How do I tell if a website is built with BigCommerce?

Open the DevTools Network tab and reload — BigCommerce stores load their assets from cdn11.bigcommerce.com (and similar cdn*.bigcommerce.com hosts), which is close to definitive. Confirm it in the Console by typing window.BCData; on a BigCommerce storefront it returns an object with store and cart context. You can also View Source and search for bigcommerce.com and /stencil/. Any one of these is a strong signal; together they confirm BigCommerce.

What is Stencil and how does it reveal BigCommerce?

Stencil is BigCommerce's modern theme framework, the system that renders most current storefronts. It leaves recognisable traces: asset paths containing /stencil/, Stencil's Handlebars-based template output, and theme files served from the BigCommerce CDN. Finding /stencil/ in asset URLs or the page source, alongside a cdn11.bigcommerce.com host, is a clear indication the store runs on BigCommerce's Stencil engine rather than another platform.

How is BigCommerce different from Shopify when detecting a site?

Both are hosted ecommerce platforms with similar storefront features, so they can look alike. The fingerprints differ, though: BigCommerce serves assets from cdn11.bigcommerce.com and exposes a window.BCData object, with /stencil/ theme paths. Shopify serves assets from cdn.shopify.com and exposes Shopify.theme and a window.Shopify object, with a /cdn/shop/ path pattern. Checking the CDN host and the JavaScript context object reliably tells the two platforms apart.

Can a BigCommerce store use a custom domain and still be detectable?

Yes. Most BigCommerce stores run on the merchant's own domain rather than a myshop URL, but the platform underneath is unchanged. The storefront still loads assets from cdn11.bigcommerce.com, still exposes window.BCData, and still routes checkout through BigCommerce. So a custom domain hides nothing important: the CDN host, the JavaScript object and the checkout flow remain the same, and any of them identifies the platform regardless of the domain shown in the address bar.

Why would I want to know if a store uses BigCommerce?

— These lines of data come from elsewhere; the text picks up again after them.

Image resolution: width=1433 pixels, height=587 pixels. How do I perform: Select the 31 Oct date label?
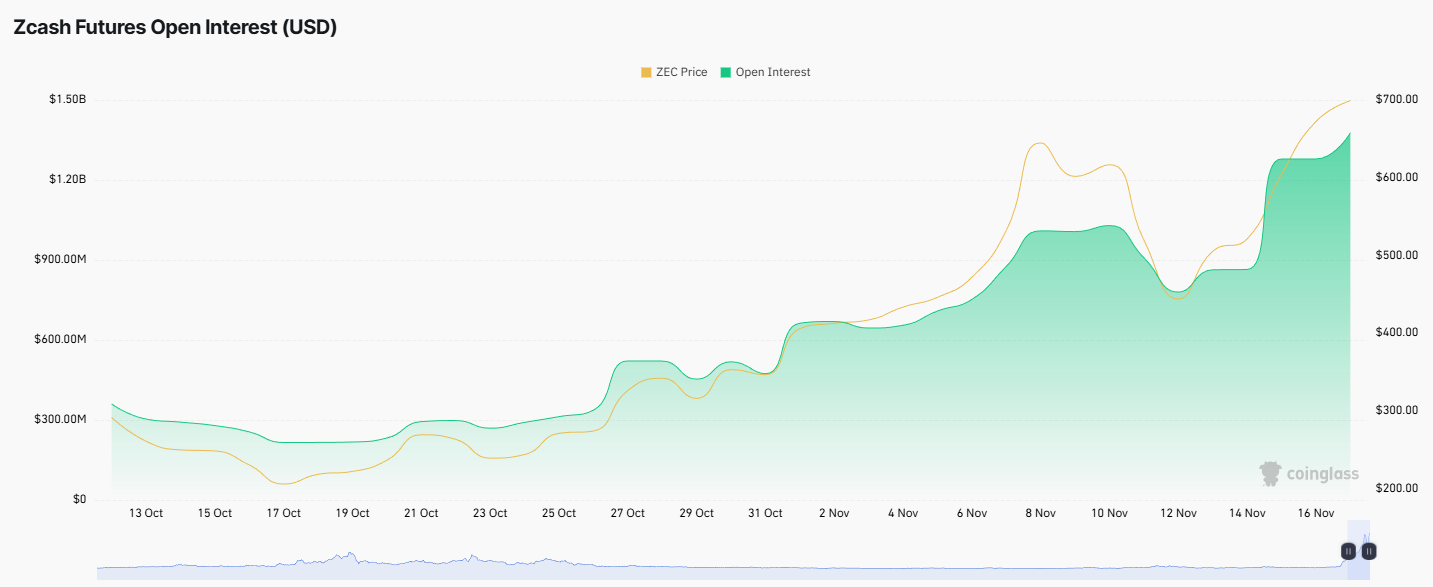point(765,513)
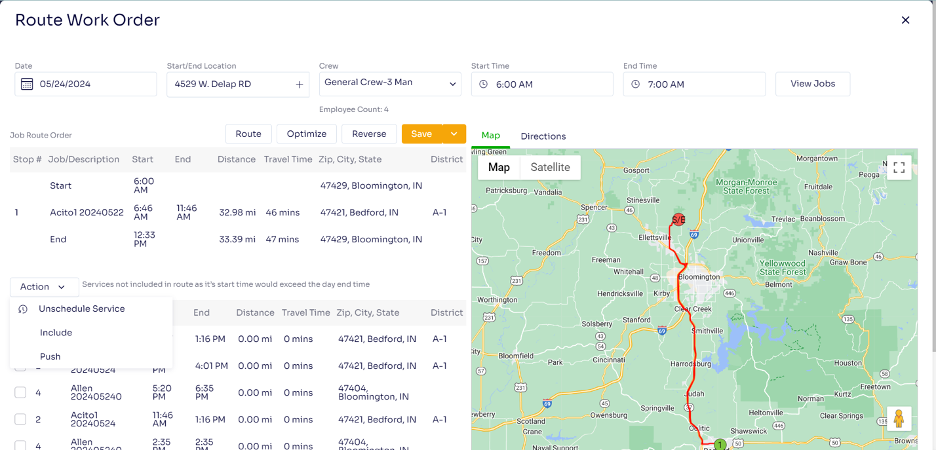The image size is (936, 450).
Task: Click the S/E start marker on map
Action: 678,220
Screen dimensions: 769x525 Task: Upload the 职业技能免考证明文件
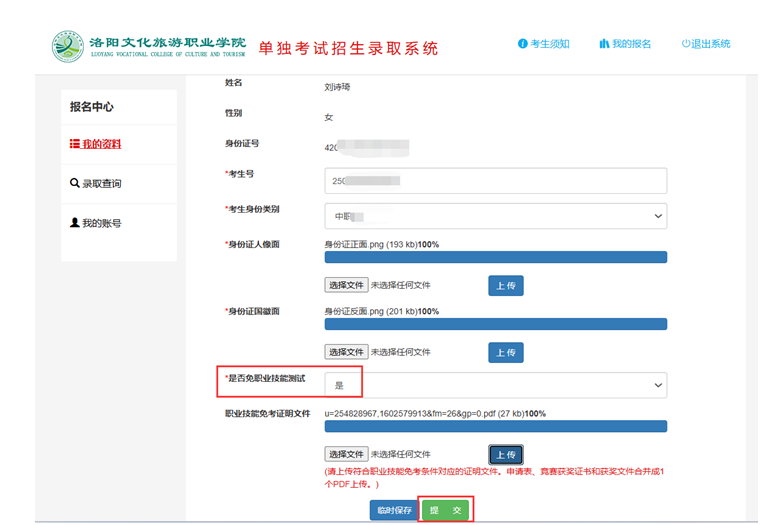(505, 455)
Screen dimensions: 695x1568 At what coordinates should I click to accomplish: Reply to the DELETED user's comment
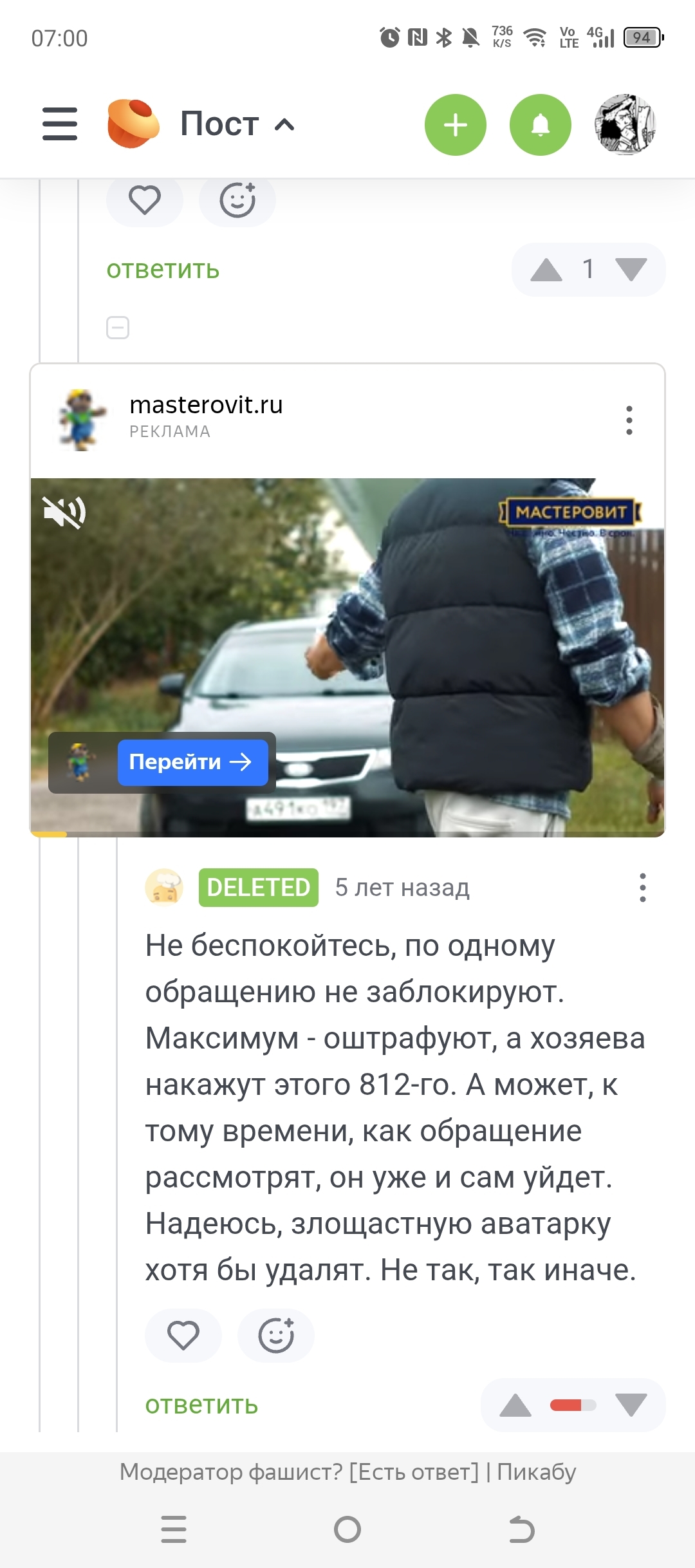pos(202,1405)
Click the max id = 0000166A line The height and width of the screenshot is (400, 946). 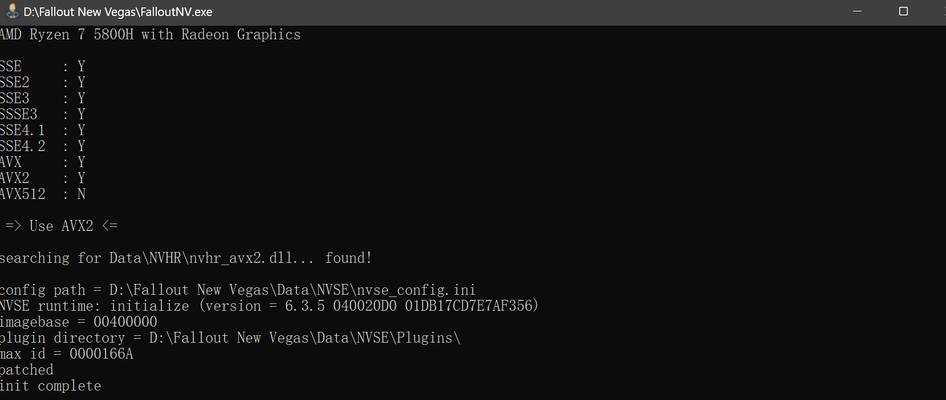pos(66,354)
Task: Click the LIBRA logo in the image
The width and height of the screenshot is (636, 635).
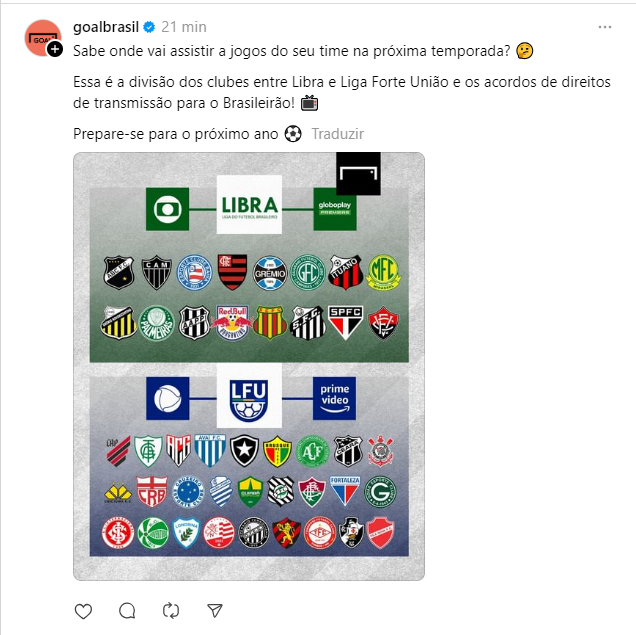Action: pos(249,204)

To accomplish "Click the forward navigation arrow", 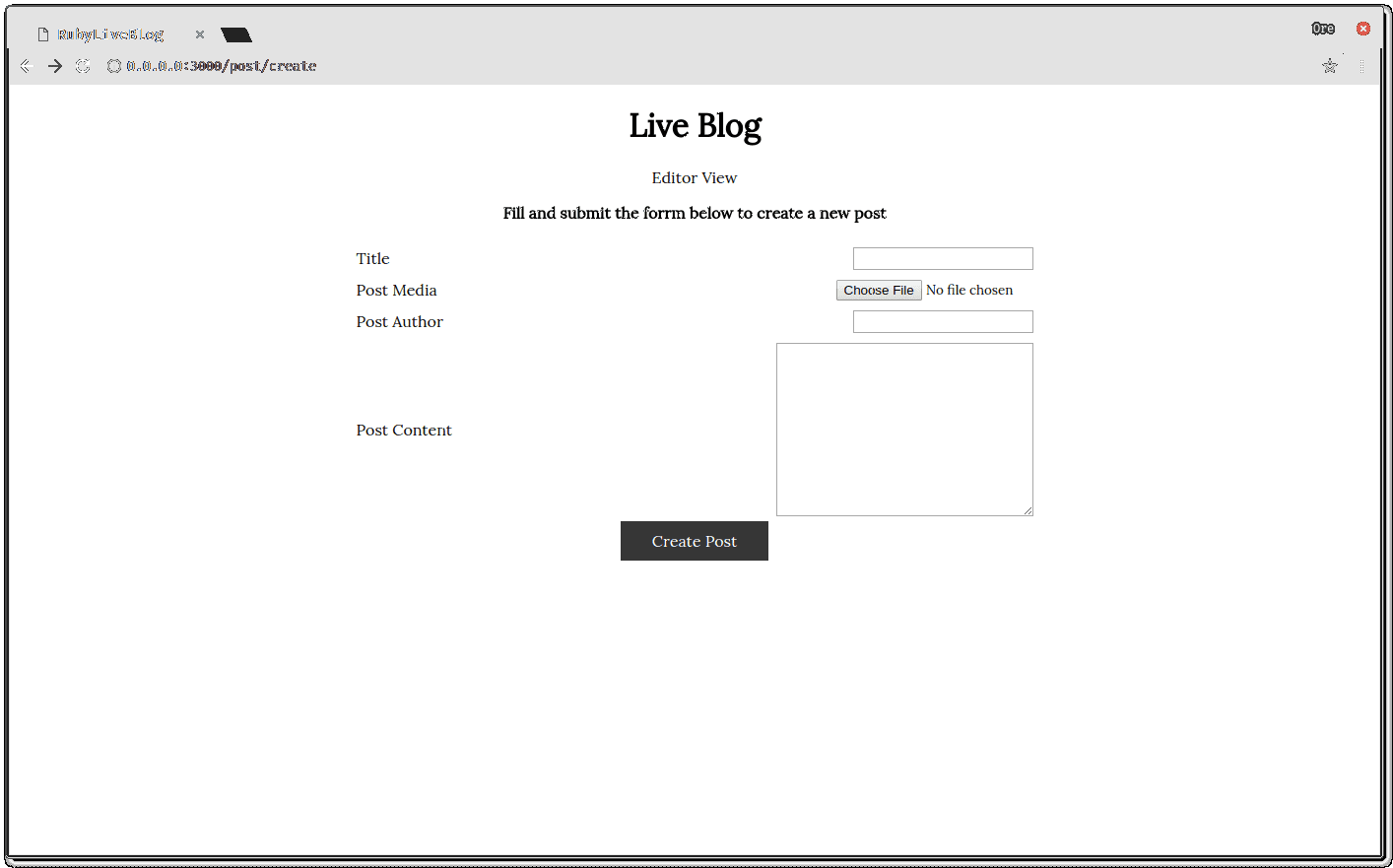I will [54, 66].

The platform is one of the most informative facts about an online store. For competitive research it shows what a rival built on and roughly their scale and budget. For agencies and developers it indicates what skills and integrations a project needs. For commerce vendors and app makers it qualifies a prospect — a BigCommerce store is a different opportunity from a Shopify or WooCommerce one. And it frames everything else, from the likely payment options to the theme system in use.